(Saved data entries)
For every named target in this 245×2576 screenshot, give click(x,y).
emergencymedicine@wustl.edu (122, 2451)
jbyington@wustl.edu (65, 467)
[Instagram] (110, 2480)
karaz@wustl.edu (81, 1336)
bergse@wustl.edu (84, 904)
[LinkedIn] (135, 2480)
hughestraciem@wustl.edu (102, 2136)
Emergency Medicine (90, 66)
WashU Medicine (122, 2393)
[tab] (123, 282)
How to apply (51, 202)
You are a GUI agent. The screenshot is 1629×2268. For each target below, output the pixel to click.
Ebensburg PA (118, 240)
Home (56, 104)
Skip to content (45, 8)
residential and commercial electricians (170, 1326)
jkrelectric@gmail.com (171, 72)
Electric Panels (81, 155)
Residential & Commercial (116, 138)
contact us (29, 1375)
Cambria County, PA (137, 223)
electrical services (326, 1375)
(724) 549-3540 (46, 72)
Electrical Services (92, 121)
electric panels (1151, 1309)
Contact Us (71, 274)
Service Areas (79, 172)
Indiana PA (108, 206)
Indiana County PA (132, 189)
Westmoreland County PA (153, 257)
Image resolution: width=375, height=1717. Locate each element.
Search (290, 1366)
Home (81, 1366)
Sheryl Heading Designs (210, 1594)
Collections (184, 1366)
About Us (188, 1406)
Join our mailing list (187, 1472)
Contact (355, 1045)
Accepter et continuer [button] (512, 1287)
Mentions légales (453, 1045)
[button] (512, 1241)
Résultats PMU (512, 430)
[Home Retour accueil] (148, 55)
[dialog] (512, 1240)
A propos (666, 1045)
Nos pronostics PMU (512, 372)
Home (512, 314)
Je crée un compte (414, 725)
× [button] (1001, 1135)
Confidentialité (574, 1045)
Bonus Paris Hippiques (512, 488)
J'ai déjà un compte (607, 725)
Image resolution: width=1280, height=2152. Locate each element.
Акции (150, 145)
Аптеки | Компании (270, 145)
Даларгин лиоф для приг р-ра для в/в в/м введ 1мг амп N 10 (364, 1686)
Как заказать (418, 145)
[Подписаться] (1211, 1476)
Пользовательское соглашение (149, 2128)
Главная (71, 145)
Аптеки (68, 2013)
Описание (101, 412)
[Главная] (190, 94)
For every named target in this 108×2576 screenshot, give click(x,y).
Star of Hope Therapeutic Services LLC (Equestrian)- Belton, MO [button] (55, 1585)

● **Problem to work on**: Nothing but the lines from the line containing "Emergency Medicine (90, 66)" through the final line of the entries should appear in your answer, copied exactly.

● **Exercise solution**:
Emergency Medicine (90, 66)
WashU Medicine (122, 2393)
[tab] (123, 282)
How to apply (51, 202)
You are a GUI agent. The screenshot is 1629×2268. For each target below, output the pixel to click.
Ebensburg PA (118, 240)
Home (56, 104)
Skip to content (45, 8)
residential and commercial electricians (170, 1326)
jkrelectric@gmail.com (171, 72)
Electric Panels (81, 155)
Residential & Commercial (116, 138)
contact us (29, 1375)
Cambria County, PA (137, 223)
electrical services (326, 1375)
(724) 549-3540 (46, 72)
Electrical Services (92, 121)
electric panels (1151, 1309)
Contact Us (71, 274)
Service Areas (79, 172)
Indiana PA (108, 206)
Indiana County PA (132, 189)
Westmoreland County PA (153, 257)
Image resolution: width=375, height=1717. Locate each element.
Search (290, 1366)
Home (81, 1366)
Sheryl Heading Designs (210, 1594)
Collections (184, 1366)
About Us (188, 1406)
Join our mailing list (187, 1472)
Contact (355, 1045)
Accepter et continuer [button] (512, 1287)
Mentions légales (453, 1045)
[button] (512, 1241)
Résultats PMU (512, 430)
[Home Retour accueil] (148, 55)
[dialog] (512, 1240)
A propos (666, 1045)
Nos pronostics PMU (512, 372)
Home (512, 314)
Je crée un compte (414, 725)
× [button] (1001, 1135)
Confidentialité (574, 1045)
Bonus Paris Hippiques (512, 488)
J'ai déjà un compte (607, 725)
Image resolution: width=1280, height=2152. Locate each element.
Акции (150, 145)
Аптеки | Компании (270, 145)
Даларгин лиоф для приг р-ра для в/в в/м введ 1мг амп N 10 (364, 1686)
Как заказать (418, 145)
[Подписаться] (1211, 1476)
Пользовательское соглашение (149, 2128)
Главная (71, 145)
Аптеки (68, 2013)
Описание (101, 412)
[Главная] (190, 94)
For every named target in this 108×2576 screenshot, give click(x,y).
Star of Hope Therapeutic Services LLC (Equestrian)- Belton, MO [button] (55, 1585)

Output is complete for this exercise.